Drug treatment programs that believe drug addiction is chiefly a neurological disease that’s caused by chemical reaction and purely (or mostly) physical reactions to the drug focus on physical and chemical treatments. Approved drugs may be used to help ease the symptoms of detoxification, and then other drugs might be used to help fight the addiction. Most who follow this philosophy of addiction and treatment believe that the addiction will always be there even when the person does not use the drug, much like a disease that merely goes into remission. And just like a disease that goes from remission to being active in the body, the addiction is believed to be something mostly out of the person’s control and something that can threaten to reoccur at any time.

Other drug treatment programs follow the philosophy that addiction to any substance is more psychological than physical. While they understand the body’s dependence on the drug and the physical manifestations of using the drug and going without it, they believe that the addiction itself begins because each person is trying to escape something by using the drug.

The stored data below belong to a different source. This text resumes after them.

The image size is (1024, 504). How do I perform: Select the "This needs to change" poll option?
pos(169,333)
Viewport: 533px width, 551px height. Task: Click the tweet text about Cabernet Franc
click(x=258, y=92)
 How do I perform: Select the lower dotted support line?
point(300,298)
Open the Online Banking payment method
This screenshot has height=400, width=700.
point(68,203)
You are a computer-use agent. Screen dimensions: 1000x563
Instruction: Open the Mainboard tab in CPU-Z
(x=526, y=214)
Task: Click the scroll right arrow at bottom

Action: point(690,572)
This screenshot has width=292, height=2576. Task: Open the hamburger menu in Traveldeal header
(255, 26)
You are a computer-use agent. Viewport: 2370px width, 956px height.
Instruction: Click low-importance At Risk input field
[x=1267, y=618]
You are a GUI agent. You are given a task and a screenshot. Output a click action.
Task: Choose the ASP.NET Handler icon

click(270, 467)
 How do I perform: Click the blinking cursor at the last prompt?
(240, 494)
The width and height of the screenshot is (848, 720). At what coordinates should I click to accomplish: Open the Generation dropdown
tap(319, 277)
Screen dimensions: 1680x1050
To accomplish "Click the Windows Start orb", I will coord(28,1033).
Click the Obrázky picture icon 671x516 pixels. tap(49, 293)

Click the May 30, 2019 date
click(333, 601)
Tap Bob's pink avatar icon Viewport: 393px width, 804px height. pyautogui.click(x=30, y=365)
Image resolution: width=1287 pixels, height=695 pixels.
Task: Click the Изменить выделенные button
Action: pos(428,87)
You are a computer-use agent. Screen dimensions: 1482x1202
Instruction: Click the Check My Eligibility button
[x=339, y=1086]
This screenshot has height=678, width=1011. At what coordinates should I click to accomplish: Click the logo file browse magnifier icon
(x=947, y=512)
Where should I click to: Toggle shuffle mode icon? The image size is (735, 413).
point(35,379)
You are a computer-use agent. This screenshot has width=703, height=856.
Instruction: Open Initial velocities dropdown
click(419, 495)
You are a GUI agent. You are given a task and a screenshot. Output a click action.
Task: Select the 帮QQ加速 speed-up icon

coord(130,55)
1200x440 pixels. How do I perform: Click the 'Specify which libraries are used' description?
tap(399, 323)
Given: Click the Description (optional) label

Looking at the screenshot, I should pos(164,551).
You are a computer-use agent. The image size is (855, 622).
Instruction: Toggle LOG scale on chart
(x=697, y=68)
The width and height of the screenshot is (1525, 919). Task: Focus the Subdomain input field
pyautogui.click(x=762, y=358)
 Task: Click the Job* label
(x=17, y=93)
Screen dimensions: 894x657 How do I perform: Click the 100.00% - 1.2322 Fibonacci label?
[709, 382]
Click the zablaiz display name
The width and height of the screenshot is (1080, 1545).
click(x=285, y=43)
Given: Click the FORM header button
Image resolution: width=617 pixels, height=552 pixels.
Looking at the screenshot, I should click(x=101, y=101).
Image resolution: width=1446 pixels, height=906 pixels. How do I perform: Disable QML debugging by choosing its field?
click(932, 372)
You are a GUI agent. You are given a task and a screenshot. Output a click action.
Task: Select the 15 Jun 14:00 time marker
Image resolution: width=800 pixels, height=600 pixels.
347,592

A person unable to cope with painful feelings of inadequacy, grief, codependency, stress or any number of other emotions turns to drugs to help them cope or to help them escape their pain.

Drug treatment programs that see addiction as a psychological problem still help ease the very real physical symptoms, but focus on counseling and helping the patient understand why they began using drugs in the first place, and why it’s hard to stop. They believe that once these things are revealed, each addict can completely recover from the addiction.

There are a variety of drug treatment programs available that follow both philosophies, and some programs even combine the two, believing that the addiction begins for psychological reasons and then triggers a physical addiction that makes it difficult for the addict to ever overcome the disease of addiction.

Programs can be shot-term, which typically last 30 days or less, or long-term, which sometimes require an initial in-patient stay of up to 3 months. Short-term programs generally follow the neurological approach and believe that once the drug is physically removed from the system, recovery is well underway. Long-term drug treatment programs, however, take more time helping each person adjust to daily life without the “help” of the drugs they were addicted to, and are aimed at preventing relapse when the negative feelings that caused the addiction return.